Mit halbdokumentarischer Ästhetik – Julie Bertuccelli hat in den letzten zehn Jahren fünf Dokumentarfilme gedreht – zeigt „Seit Otar fort ist...“ das Lebensgefühl dreier Generationen in einem Land der ehemaligen Sowjetunion: während sich Eka und Ada in eine Fantasiewelt flüchten – indem die Ältere in der verklärten Erinnerung an die Vergangenheit schwelgt, und die Jüngere von einer besseren Zukunft träumt –, ist Marinas Generation die vom Wandel eigentlich Getroffene: sie hat ihren Mann in Afghanistan verloren, sie hat keine Arbeit gefunden. Für Marina gibt es den von ihrer Tochter ersehnten Aufbruch in den Westen nicht mehr. So repräsentiert Marina die Zeit, in der die Sowjetunion auseinander und in Georgien nicht nur die Wirtschaft, sondern das ganze gesellschaftliche System zusammenbrach.

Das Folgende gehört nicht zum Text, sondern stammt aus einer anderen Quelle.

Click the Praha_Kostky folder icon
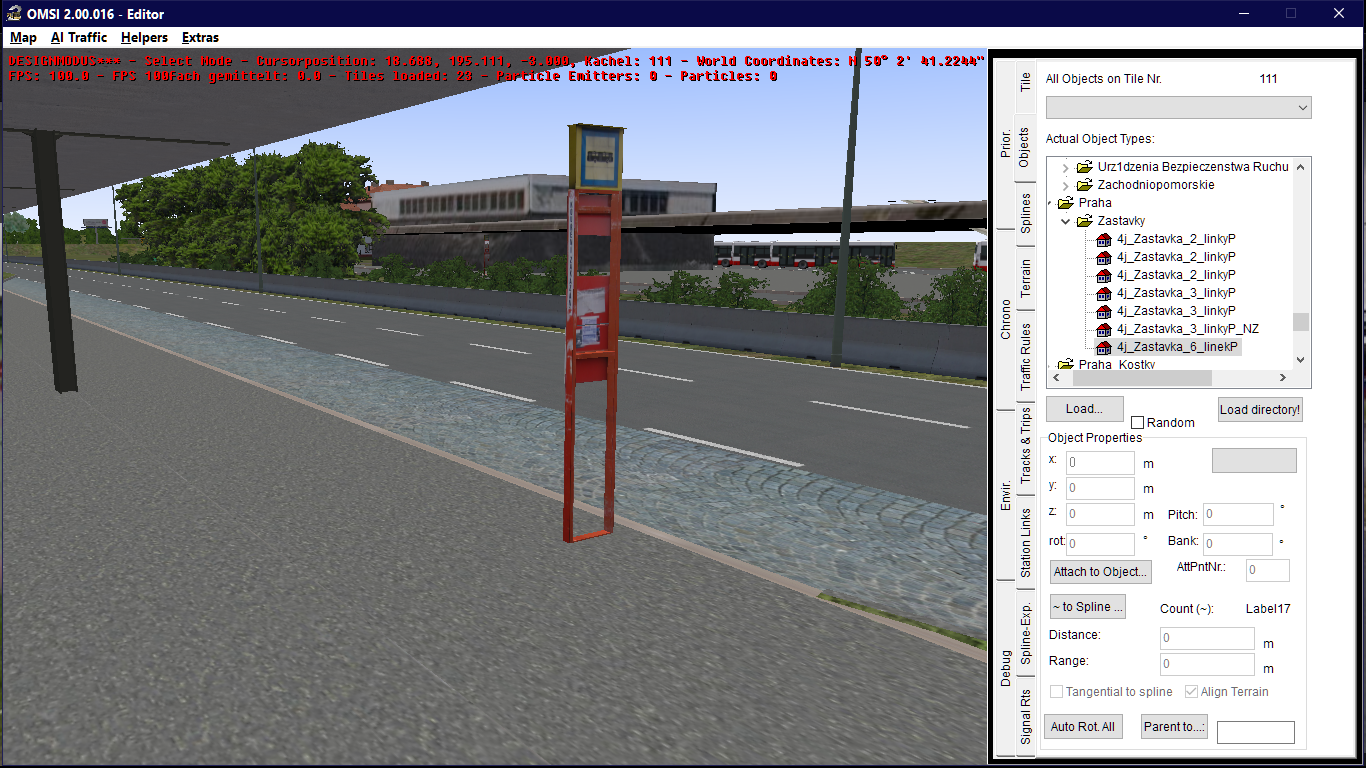Viewport: 1366px width, 768px height. tap(1066, 365)
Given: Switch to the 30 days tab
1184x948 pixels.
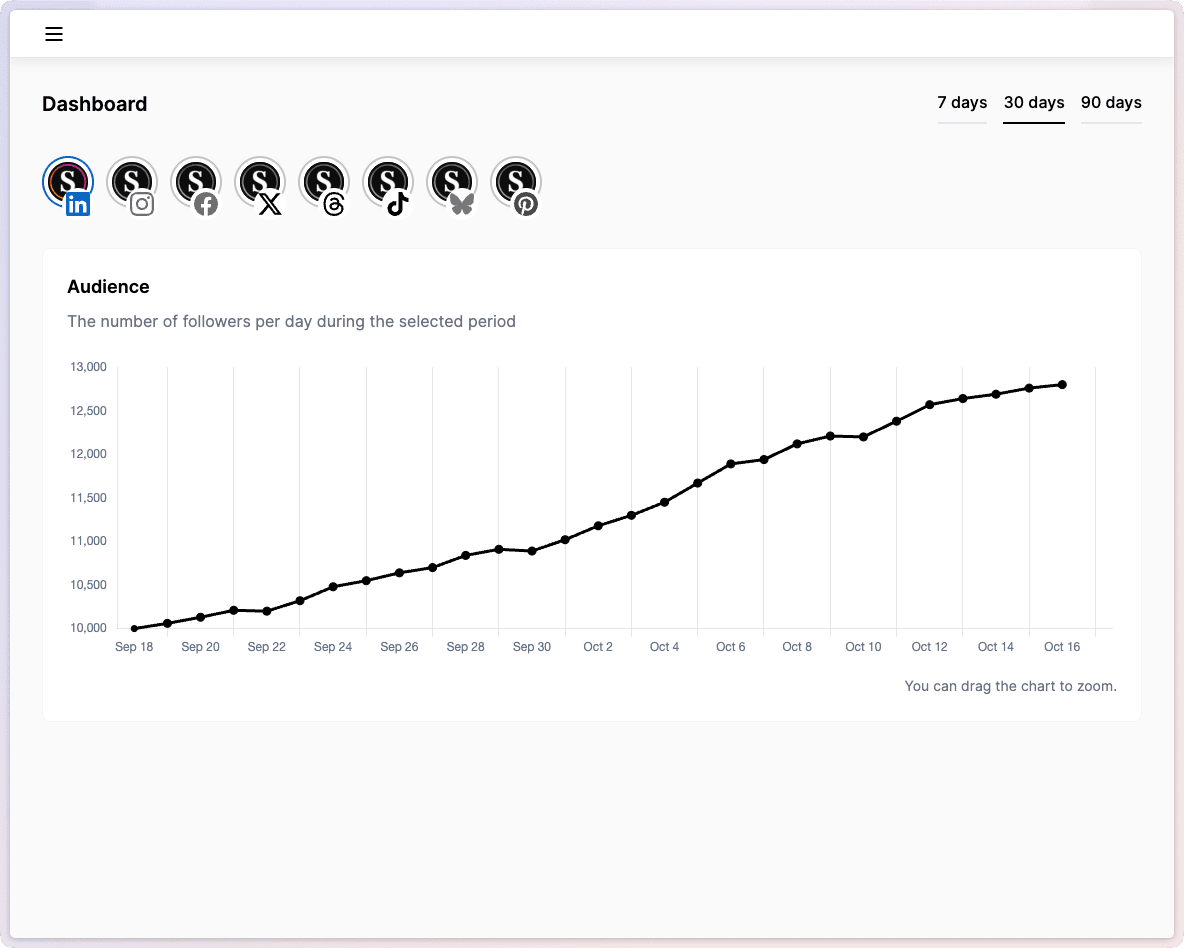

„Seit Otar fort ist...“ konzentriert sich allerdings vor allem auf die Beziehungen der drei Frauen untereinander sowie auf ihre Sehnsüchte und Lebensentwürfe. Dazu die Regisseurin: „Ich wollte, dass die Geschichte universelle Wirkung hat, dass es eine Geschichte ist, die zufällig in Georgien spielt, die aber ebenso gut anderswo hätte spielen können.“ Dieser allgemein gültige Charakter ist es, was „Seit Otar fort ist...“ zu einem kleinen großen Filmwerk macht.